> _Written instruction_
Give the data from the line that contains "The width and height of the screenshot is (1456, 817)." through the line that contains "Looking at the screenshot, I should coord(1142,78)." as a JSON list of strings, one per line, with blank lines dropped. Leave the pictures out.

> _Input material_
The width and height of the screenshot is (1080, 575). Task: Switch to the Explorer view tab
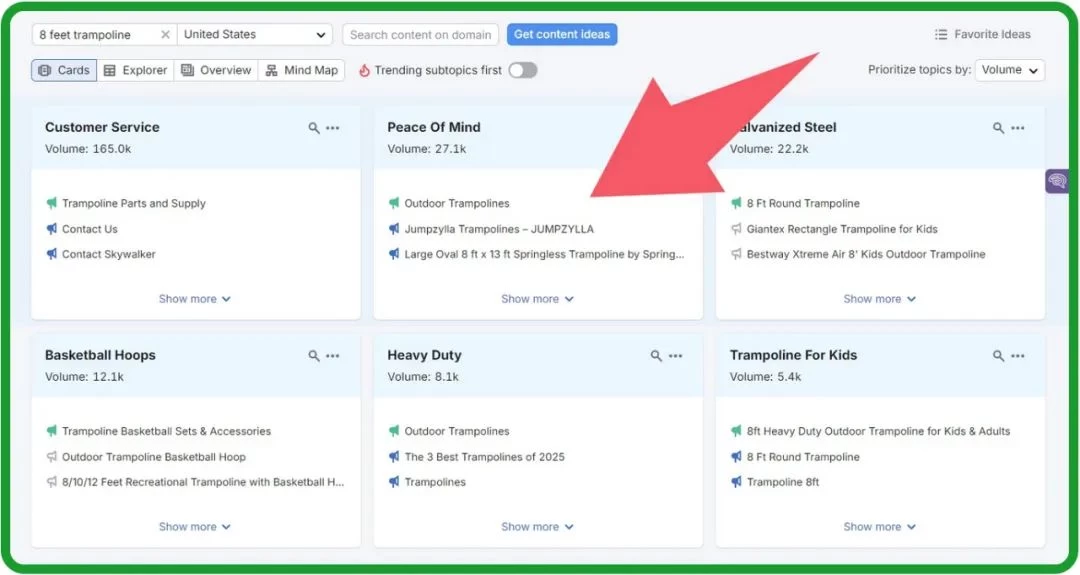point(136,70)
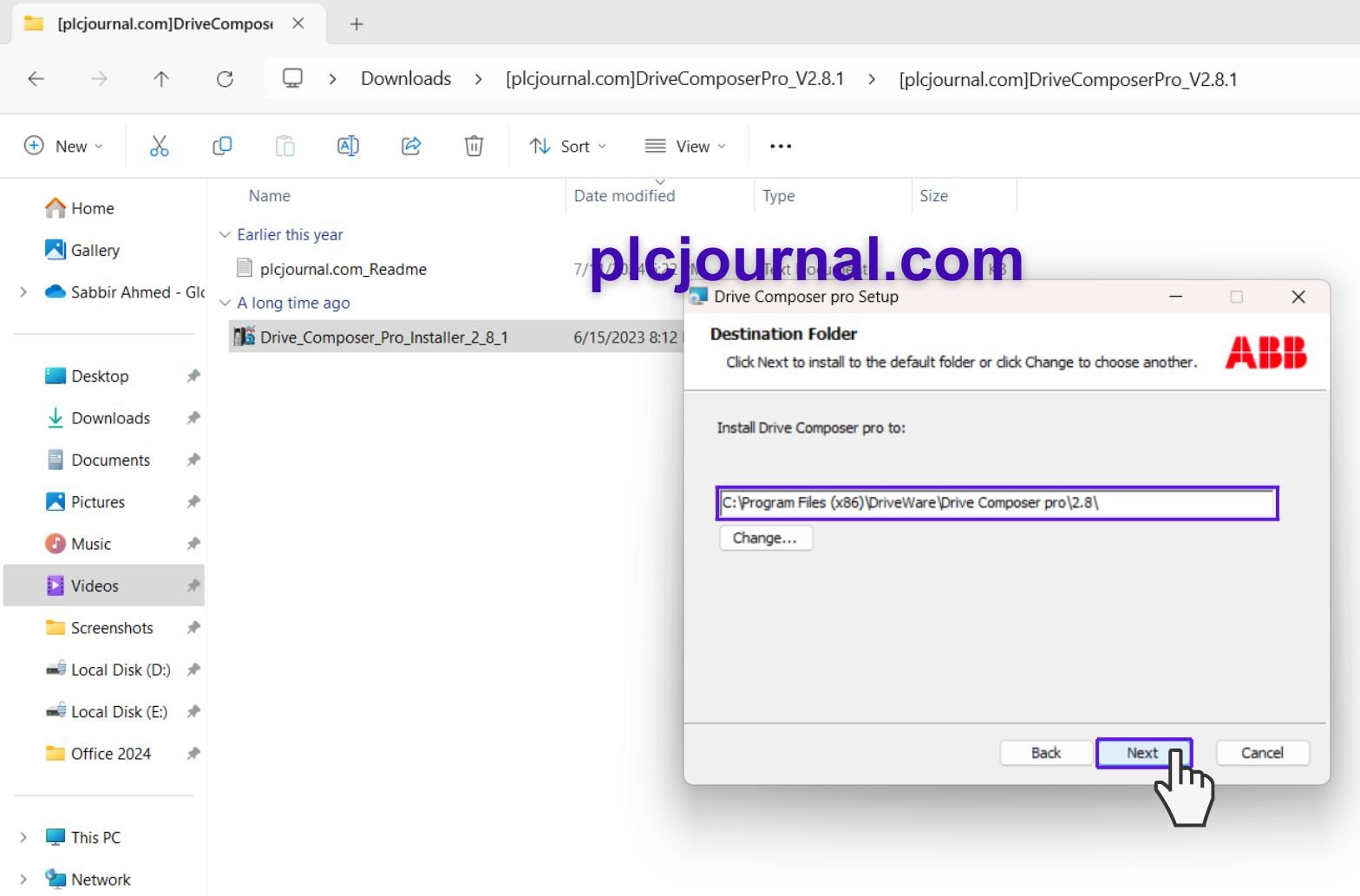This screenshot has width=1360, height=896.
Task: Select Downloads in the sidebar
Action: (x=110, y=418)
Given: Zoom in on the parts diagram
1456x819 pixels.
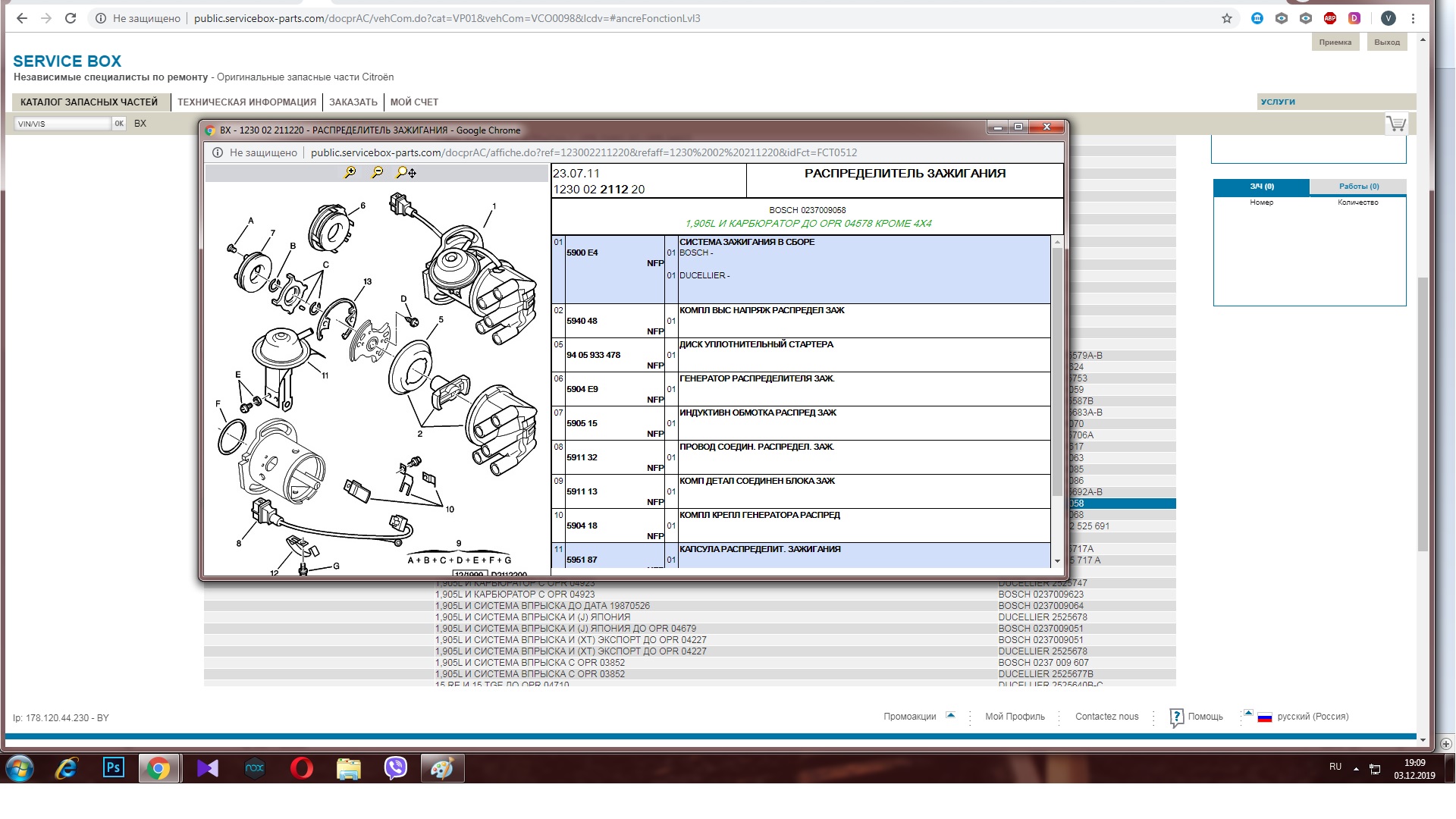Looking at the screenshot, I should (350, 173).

* * *

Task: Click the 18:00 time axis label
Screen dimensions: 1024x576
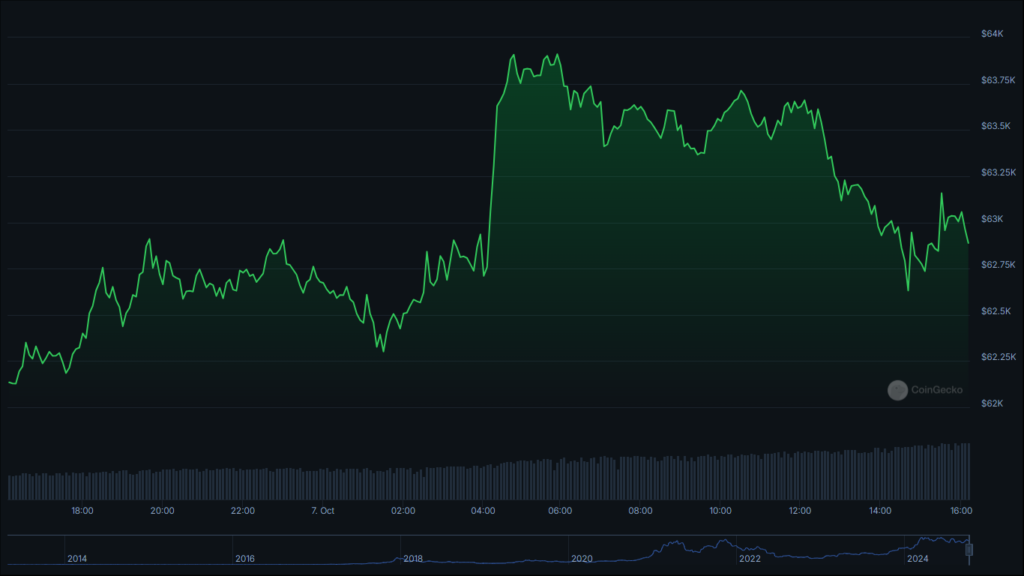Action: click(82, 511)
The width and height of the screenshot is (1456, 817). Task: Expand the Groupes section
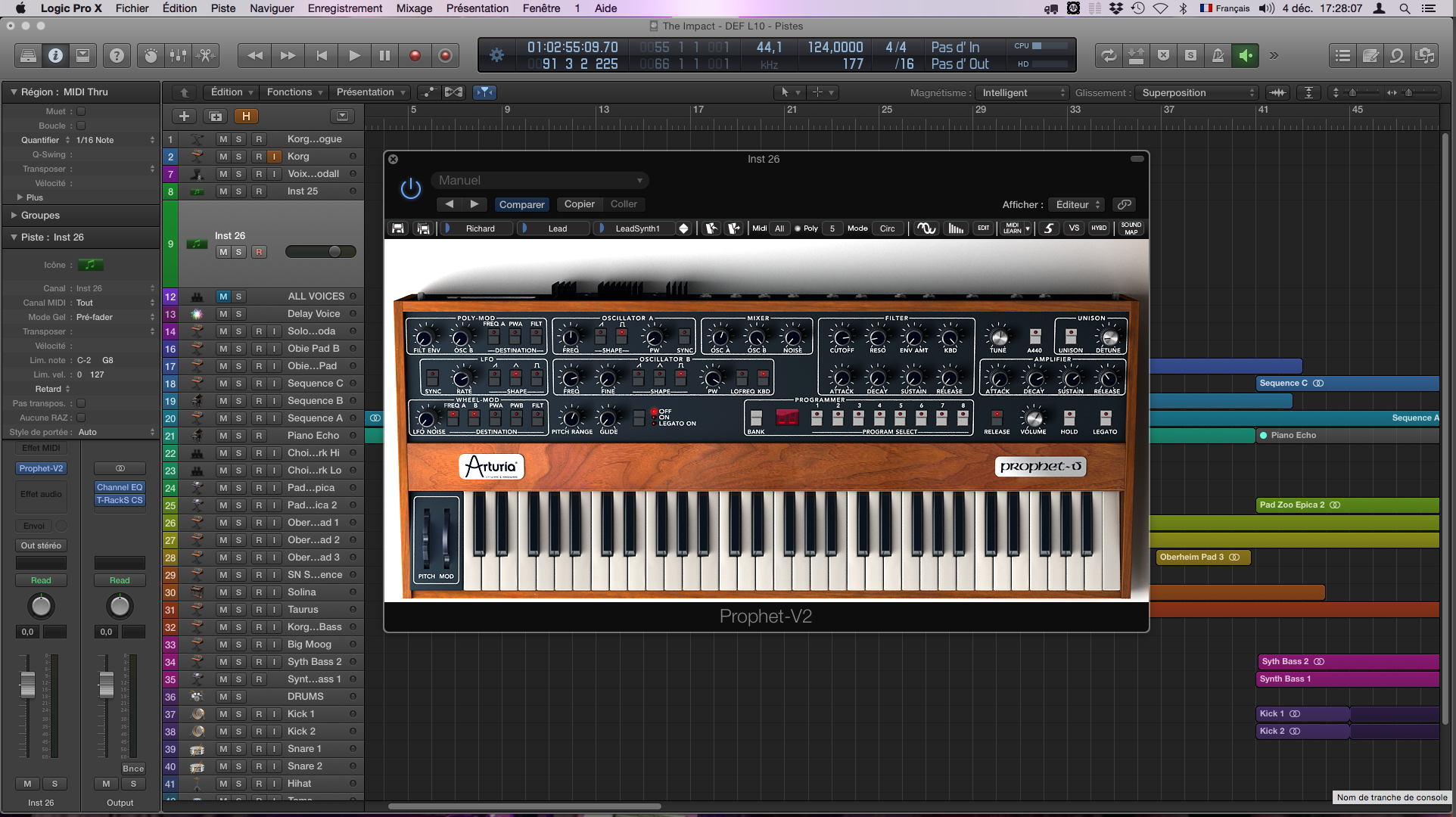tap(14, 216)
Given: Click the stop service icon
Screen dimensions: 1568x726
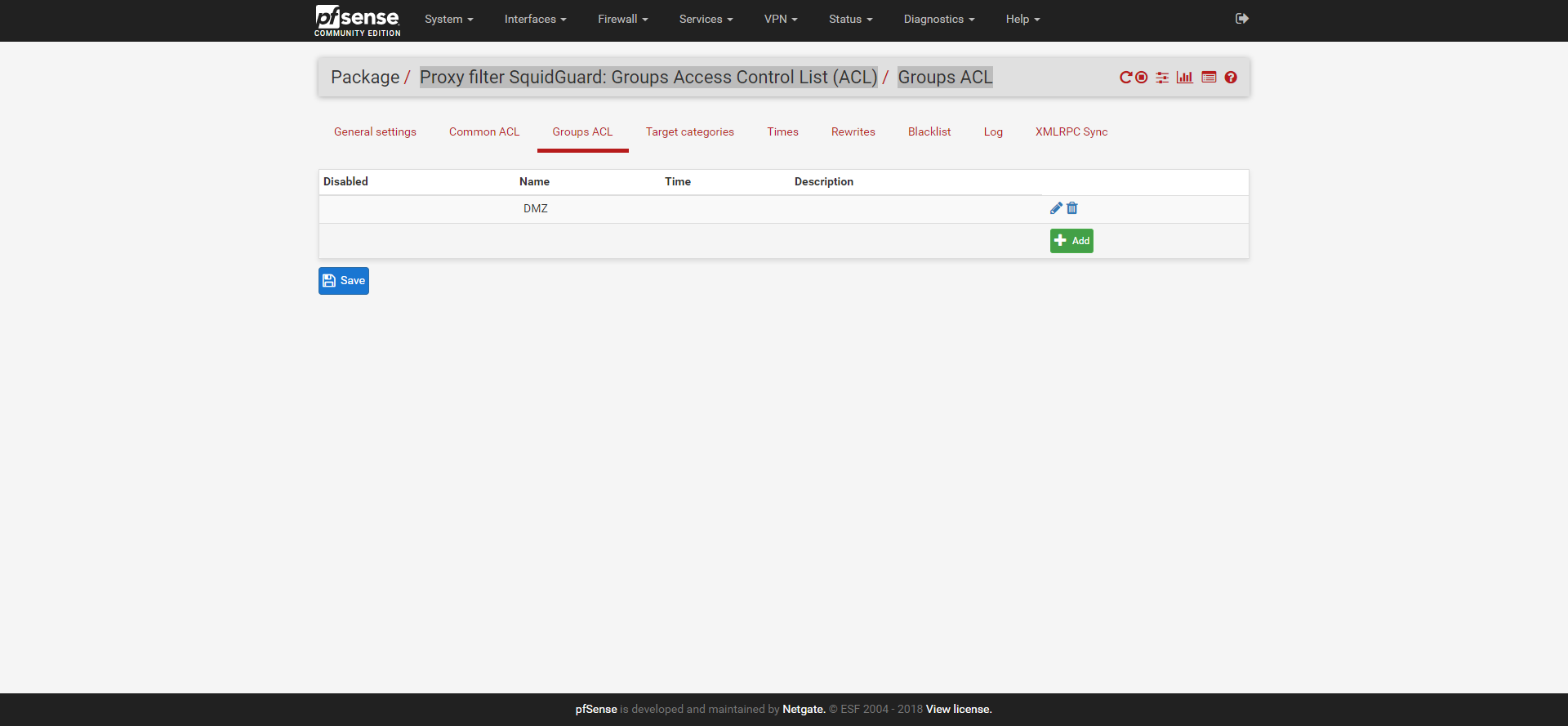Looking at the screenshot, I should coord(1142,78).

> _The answer_
[
  "The width and height of the screenshot is (1456, 817). Task: Expand the Groupes section",
  "tap(14, 216)",
  "Given: Click the stop service icon",
  "Screen dimensions: 1568x726",
  "Looking at the screenshot, I should coord(1142,78)."
]